**WRITTEN TASK**
Retype the data word for word, from its first line up to and including the line that contains "coordinates (825, 40).".

*****

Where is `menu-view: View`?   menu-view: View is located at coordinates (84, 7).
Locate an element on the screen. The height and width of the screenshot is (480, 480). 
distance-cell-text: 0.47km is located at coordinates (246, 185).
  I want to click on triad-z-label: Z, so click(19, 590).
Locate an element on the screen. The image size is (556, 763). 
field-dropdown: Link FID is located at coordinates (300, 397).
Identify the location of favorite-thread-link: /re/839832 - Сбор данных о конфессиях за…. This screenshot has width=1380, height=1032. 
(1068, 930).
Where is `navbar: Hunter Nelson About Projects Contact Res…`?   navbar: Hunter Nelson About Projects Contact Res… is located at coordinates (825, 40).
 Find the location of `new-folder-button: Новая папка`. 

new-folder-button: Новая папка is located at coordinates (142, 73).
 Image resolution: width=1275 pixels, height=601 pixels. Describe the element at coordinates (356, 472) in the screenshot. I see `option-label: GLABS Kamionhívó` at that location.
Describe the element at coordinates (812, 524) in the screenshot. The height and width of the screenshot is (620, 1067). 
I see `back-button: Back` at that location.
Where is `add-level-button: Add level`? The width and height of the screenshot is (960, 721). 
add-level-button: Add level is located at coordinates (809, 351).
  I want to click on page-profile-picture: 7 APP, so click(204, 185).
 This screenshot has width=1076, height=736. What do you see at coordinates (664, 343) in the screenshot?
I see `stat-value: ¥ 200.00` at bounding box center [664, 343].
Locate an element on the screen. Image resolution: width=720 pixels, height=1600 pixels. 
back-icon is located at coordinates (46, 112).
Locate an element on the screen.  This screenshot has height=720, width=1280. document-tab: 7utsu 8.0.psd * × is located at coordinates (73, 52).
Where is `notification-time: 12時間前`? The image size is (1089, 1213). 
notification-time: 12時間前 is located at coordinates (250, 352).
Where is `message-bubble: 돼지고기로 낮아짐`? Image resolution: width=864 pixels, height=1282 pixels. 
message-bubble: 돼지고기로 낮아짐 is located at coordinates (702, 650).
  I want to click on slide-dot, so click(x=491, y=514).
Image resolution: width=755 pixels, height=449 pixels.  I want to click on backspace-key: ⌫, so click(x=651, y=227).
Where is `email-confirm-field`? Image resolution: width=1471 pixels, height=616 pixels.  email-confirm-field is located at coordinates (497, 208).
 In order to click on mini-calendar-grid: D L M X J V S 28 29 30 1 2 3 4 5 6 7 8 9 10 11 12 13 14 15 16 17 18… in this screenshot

*****

**ANSWER FOR THE TASK**
Where is `menu-view: View`?   menu-view: View is located at coordinates (84, 7).
Locate an element on the screen. The height and width of the screenshot is (480, 480). 
distance-cell-text: 0.47km is located at coordinates (246, 185).
  I want to click on triad-z-label: Z, so click(19, 590).
Locate an element on the screen. The image size is (556, 763). 
field-dropdown: Link FID is located at coordinates (300, 397).
Identify the location of favorite-thread-link: /re/839832 - Сбор данных о конфессиях за…. This screenshot has width=1380, height=1032. 
(1068, 930).
Where is `navbar: Hunter Nelson About Projects Contact Res…`?   navbar: Hunter Nelson About Projects Contact Res… is located at coordinates (825, 40).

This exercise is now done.